Ingrid Robinson
Graduate student Ingrid Robinson has won CAUT’s annual J.H. Stewart Reid Memorial Fellowship to continue work on her PhD in Educational Studies at St. Francis Xavier University this fall.
Her research is centred on the professional and personal factors that have positioned Aboriginal women as leaders in one educational authority in Atlantic Canada.
“Women are proportionately underrepresented in principal positions in schools and women from racialized minorities are even less represented,” Robinson said. “However, within the Mi’kmaw Kina’matnewey educational authority, Aboriginal women hold 70 per cent of all principal positions. Such stories of Aboriginal women’s empowerment reflect the hope and possibility for more equitable representation of both women and Aboriginal peoples in educational leadership within Canadian society, but we need to learn how these women became successful and how this can benefit learning experiences for women pursuing leadership positions in educational institutions.”

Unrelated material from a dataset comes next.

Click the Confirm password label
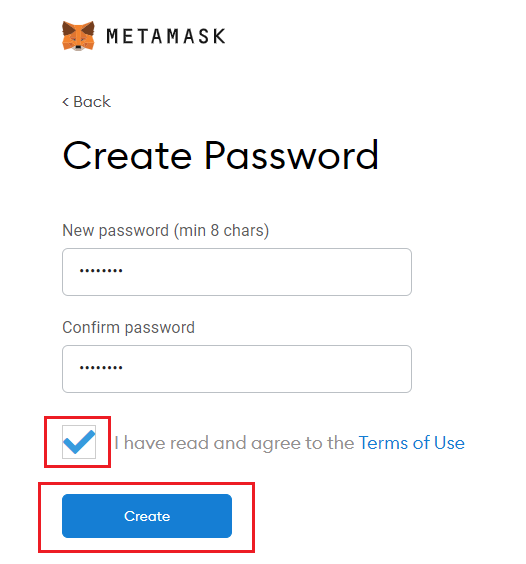 point(128,327)

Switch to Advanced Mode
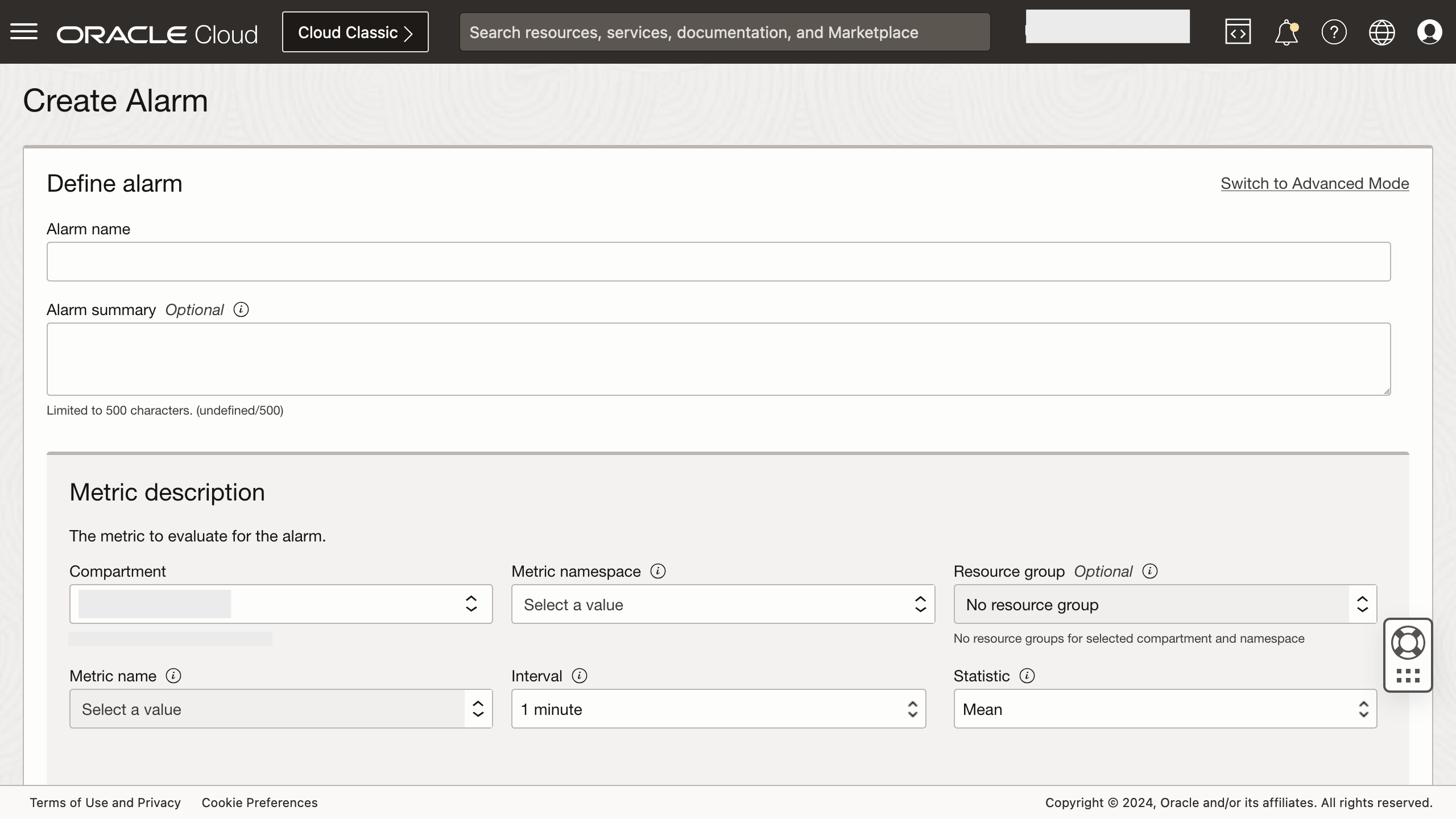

Robinson holds a BA from Dalhousie University, a BEd from Acadia University, and received a MEd from St. Francis Xavier University in 2012. Her work has appeared in peer-reviewed journals and contributed to academic conferences internationally. Funding for her research has been awarded by the Social Sciences and Humanities Research Council and the Canadian Federation of University Women, among others. She also has a longstanding interest in culturally-responsive pedagogy and most recently spearheaded efforts to design and implement the national Positive Youth Development Curriculum for Belize.